INFORMATION GIVEN:
•••

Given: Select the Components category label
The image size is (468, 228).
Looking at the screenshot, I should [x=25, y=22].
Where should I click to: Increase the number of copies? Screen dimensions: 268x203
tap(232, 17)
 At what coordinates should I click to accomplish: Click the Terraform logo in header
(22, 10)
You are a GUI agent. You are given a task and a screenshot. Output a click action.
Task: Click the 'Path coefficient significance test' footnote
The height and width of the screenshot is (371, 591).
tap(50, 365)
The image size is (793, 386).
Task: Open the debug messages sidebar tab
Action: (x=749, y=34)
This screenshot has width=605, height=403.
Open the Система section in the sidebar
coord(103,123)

•••

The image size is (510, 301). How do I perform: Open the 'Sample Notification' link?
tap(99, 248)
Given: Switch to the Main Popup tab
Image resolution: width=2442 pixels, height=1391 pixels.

•••

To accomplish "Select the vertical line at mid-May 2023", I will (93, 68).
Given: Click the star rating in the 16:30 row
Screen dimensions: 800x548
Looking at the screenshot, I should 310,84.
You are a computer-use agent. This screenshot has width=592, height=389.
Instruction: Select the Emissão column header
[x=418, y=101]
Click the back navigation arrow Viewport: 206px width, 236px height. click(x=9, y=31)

•••

TASK INSTRUCTIONS: From the line containing "Given: Select the Components category label" down to the line containing "This screenshot has width=605, height=403." in the material above, reproduce every line exactly, including the two end lines.

RESPONSE TO THE EXERCISE:
Given: Select the Components category label
The image size is (468, 228).
Looking at the screenshot, I should [x=25, y=22].
Where should I click to: Increase the number of copies? Screen dimensions: 268x203
tap(232, 17)
 At what coordinates should I click to accomplish: Click the Terraform logo in header
(22, 10)
You are a GUI agent. You are given a task and a screenshot. Output a click action.
Task: Click the 'Path coefficient significance test' footnote
The height and width of the screenshot is (371, 591).
tap(50, 365)
The image size is (793, 386).
Task: Open the debug messages sidebar tab
Action: (x=749, y=34)
This screenshot has width=605, height=403.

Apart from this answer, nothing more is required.